Born in Königsberg on 27 August 1730, Hamann spent his life as a citizen of the Kingdom of Prussia. His work ranged across philosophy, theology, and art history, making him a figure whose output resisted easy categorization. He wrote in German at a time when other languages carried considerable prestige among European intellectuals, and his choice to work in the vernacular was a notable feature of his practice. He died on 21 June 1788 in Münster, having lived nearly fifty-eight years.
Hamann is associated with the Sturm und Drang movement, a literary and intellectual current that drew writers, philosophers, and thinkers working in the German language during the latter half of the eighteenth century. His roles as philosopher, theologian, writer, and art historian, alongside his practice as a lutenist, reflect a breadth of engagement that ran through his career from his birthplace of Königsberg to his death in Münster. His connection to the Sturm und Drang movement remains the most consistently noted thread running through accounts of his life and work.
Quotes by Johann Georg Hamann

Everything that man in the beginning heard, saw with his eyes, contemplated, and felt with his hands, was a living word. For God was the Word. With this Word in his mouth and in his heart, the origin of language was as natural, as near and easy, as child’s play.

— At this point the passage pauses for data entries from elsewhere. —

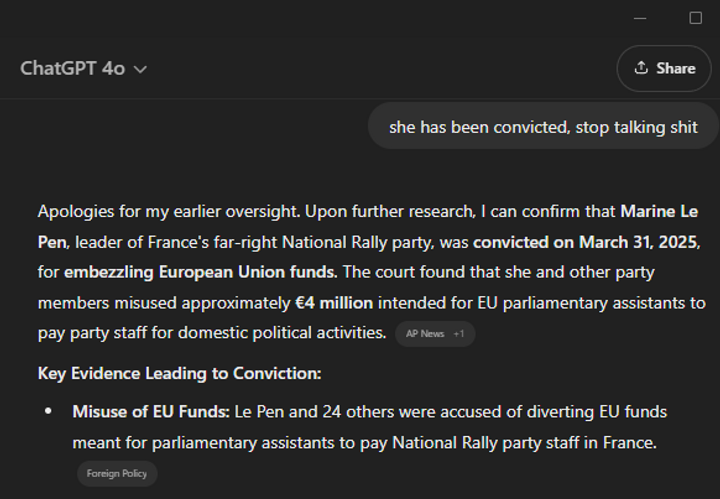Open the AP News source citation
720x499 pixels.
pos(425,334)

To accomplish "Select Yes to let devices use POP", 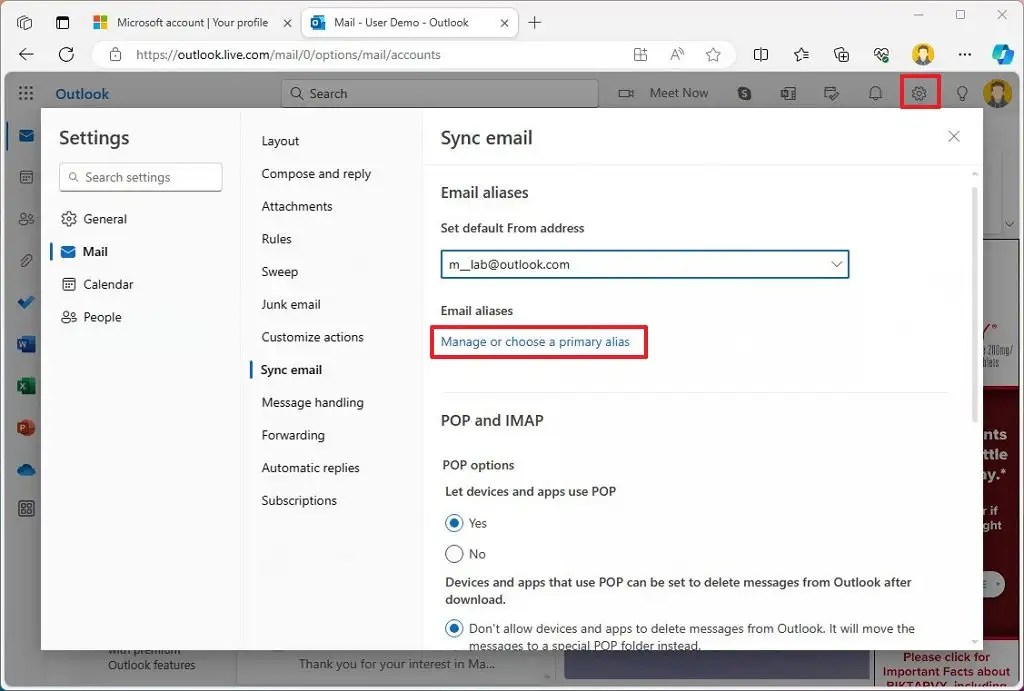I will [x=454, y=522].
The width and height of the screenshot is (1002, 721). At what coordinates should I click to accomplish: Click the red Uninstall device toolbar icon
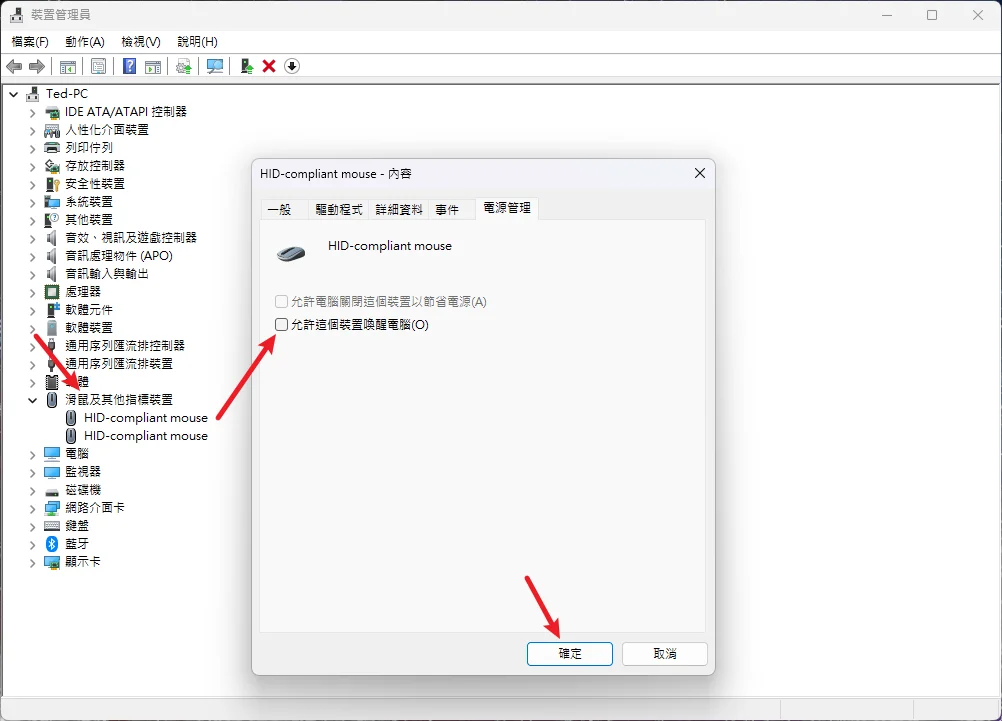tap(268, 66)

The most miraculous researchers into language are also, from time to time, the most impotent exegetes; – the strongest lawgivers are the destroyers of their tables, or they will become one-eyed through the fault of their children.

What good to me is the festive garment of freedom when I am in a slave’s smock at home?

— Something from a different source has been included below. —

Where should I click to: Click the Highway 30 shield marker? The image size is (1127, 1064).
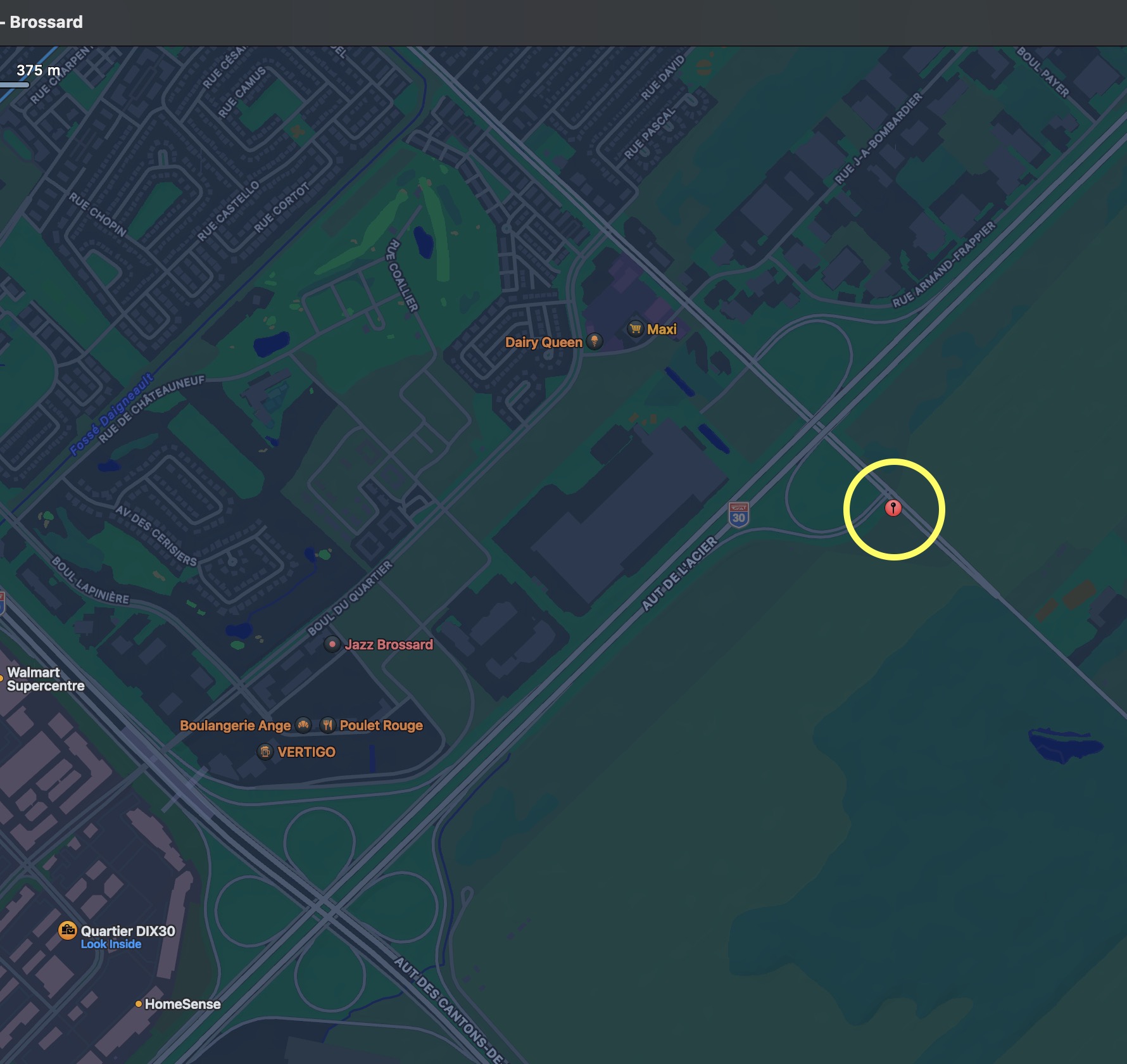[x=738, y=515]
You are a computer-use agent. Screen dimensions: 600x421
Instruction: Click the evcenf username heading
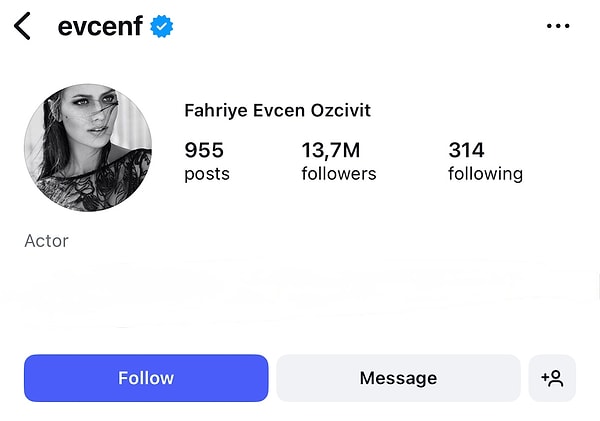point(100,27)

What one believes does not, therefore, have to be proved, and a proposition can be ever so incontrovertibly proven without on that account being believed.

Indeed, if a chief question does remain: how is the power to think possible? – The power to think right and left, before and without, with and above experience? then it does not take a deduction to prove the genealogical priority of language.

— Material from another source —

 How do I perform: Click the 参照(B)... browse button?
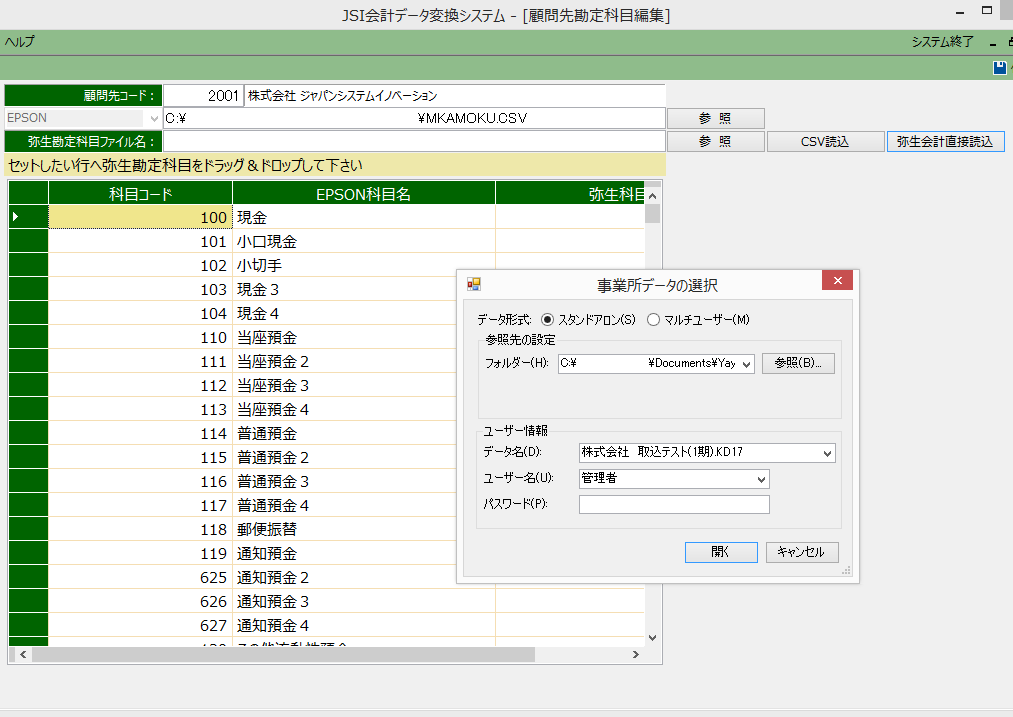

If sensibility and understanding as the two branches of human knowledge spring from one common root, to what end such a violent, unauthorized and willful separation of that which nature has joined together! Will not both branches wither away and die through a dichotomy and division of their common root?

Do nothing or everything; the mediocre, the moderate, is repellent to me; I prefer an extreme.

Self knowledge begins with the neighbor, the mirror, and just the same with true self-love; that goes from the mirror to the matter.

Hence it happens that one takes words for concepts, and concepts for the things themselves.

Every phenomenon of nature was a word, – the sign, symbol and pledge of a new, mysterious, inexpressible but all the more intimate union, participation and community of divine energies and ideas.